Iraq's neighbors also fear the possibility of Iraqi Kurds using revenue generated by oil wells to fund an independent state that might lead the roughly 20 million Kurds living in Turkey, Iran and Syria to revolt.

This is another potential problem.

Actually this is THE problem.
I wish it were but unfortunately, there are some other things to worry about including but not restricted to a civil war between the Iraqi Shia' and the Sunni Arabs after the inevitable American withdrawal.
Iraq will become 3 independant states, it becomes more and more  inevitable - both US and local interests intersect on this.
Classical Balkanisation (or Romanisation maybe) in action. THE problem are the Kurds which by themself are THE problem of Turkey. Of course there will be a lot of blood to spill on old-style oil oooops... border issues, but the alternative is even more bloody.

Anyhow forget about oil form there in the next XXX years. Such young, unstable quasistates are uncapable of providing basic security, not to mention prosperity for their citizens or businesses. What they produce is mainly poverty and terroism.

If memory serves correctly, Iran has a significant Kurdish population that they would prefer not to get to 'uppity'.
Good timing, too!  President Bush just announced his Plan for Victory that hinges on splitting the insurgency and convincing Sunni nationalists to come into the tent.  Not likely.  Perhaps that's why the Kurds announced it now -- they want a civil war.  It is, however, what's in the new Iraqi Constitution.  Thanks to peak oil, oil companies are hungry to book new reserves.  To do that, they need a lawful contract signed by a lawful entity.  The constitution has been adopted and the entire operation is now blessed by the UN Security Council.
Here are the perverse incentives: oil companies have more leverage over smaller regional governments and so want them to be stronger than the central government.  So, it's best for them if the pot boils enough to weaken the central government but not so much that the entire thing collapses into civil war.  The institutional arrangement is highly unstable and probably can't work unless the U.S. Pipeline Police remain indefinitely.
Also, don't forget that the borders of the Kurdish region have not yet been agreed.  Small matter of where you put Kirkuk and nearby oil fields.  I wonder what the contract says.  (Sorry about the duplicate post, friends.)
Looking at the entire Middle East, it is difficult to imagine anything other than an enforced peace within the area. As long as the US or Israel is around for whipping boy functions, "the enemy of my enemy is my friend" will apply. Should the US get out of the area or Israel somehow manage to come to terms with the Palestinians, then local Muslim factions will become restless, each desiring power (ie, oil).

I think this is typical of what we can expect in ANY future, whether the US maintains a presence in the region or not. This area has always been tribal, and comfortable with it.

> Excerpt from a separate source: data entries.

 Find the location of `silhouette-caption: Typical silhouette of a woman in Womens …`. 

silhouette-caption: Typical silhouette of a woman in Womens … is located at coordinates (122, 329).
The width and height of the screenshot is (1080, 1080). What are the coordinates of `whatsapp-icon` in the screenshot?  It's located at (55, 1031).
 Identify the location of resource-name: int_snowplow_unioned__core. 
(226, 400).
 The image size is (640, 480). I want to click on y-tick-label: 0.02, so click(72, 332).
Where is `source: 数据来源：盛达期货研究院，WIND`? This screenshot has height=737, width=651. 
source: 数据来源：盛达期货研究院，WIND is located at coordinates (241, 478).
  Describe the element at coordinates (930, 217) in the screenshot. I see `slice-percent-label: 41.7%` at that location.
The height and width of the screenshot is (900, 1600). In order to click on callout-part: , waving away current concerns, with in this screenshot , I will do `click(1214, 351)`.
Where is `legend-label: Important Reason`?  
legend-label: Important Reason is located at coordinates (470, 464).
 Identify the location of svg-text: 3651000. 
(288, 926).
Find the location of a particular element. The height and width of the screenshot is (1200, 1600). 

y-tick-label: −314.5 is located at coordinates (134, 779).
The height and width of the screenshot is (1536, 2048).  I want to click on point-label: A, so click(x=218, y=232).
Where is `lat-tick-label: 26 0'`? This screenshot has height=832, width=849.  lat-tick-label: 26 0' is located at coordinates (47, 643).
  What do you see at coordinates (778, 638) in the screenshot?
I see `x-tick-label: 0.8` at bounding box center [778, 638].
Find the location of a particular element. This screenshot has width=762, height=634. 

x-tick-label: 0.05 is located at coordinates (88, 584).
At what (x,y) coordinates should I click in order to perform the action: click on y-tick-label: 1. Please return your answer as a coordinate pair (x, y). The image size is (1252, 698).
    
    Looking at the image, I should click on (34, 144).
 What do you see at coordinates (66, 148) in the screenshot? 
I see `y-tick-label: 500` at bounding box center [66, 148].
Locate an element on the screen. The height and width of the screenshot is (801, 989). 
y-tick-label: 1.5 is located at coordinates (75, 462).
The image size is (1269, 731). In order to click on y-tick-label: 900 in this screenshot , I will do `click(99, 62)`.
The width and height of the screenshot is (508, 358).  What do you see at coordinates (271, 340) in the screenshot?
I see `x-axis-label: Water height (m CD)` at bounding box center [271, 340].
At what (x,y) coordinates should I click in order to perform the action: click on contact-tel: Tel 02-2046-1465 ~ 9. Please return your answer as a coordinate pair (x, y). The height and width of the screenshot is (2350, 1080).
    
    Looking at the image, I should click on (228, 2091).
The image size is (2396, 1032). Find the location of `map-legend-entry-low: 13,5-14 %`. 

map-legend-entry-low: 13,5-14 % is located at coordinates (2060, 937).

I think that it simply doesn't matter whether we (the US) are there or not, the area is inherently unstable due to social and political forces that live on top of all this oil...

This should only add to the rationale and the push for AE!

What I want to know is this:  What on earth are the Norwegians thinking??!  Don't they know that this move will infuriate the US?  They are already an extremely wealthy country due to their own oil native oil endowment, for crying out loud!  Is it just me, or don't the Norwegians stand to lose a lot more (perhaps not in immediately tangible ways) than they stand to gain by this little stunt?

Any opinions out there as to whether the Norwegians are motivated by greed?  Or perhaps they WANT to provoke the US?  Or perhaps they are just clueless?

The Norwegian oil fields like the North Sea is is rapid decline.  They may not have more than a trickle of oil in a decade.
Is there any reason to suppose this is more than the entrepreneurial actions of a single company?  Why suppose any official Norwegian involvement?
According to this page the Norwegian state doesn't own any shares in this company. We are no talking about Statoil or hydro here, where the state owns 70%(link) (select share, then shareholders(top 20)) and 43%(link).
The company in question, DNO (Det Norske Oljeselskap) has no Norwegian state ownership, this is purely the entrepreneurial actions of a single company.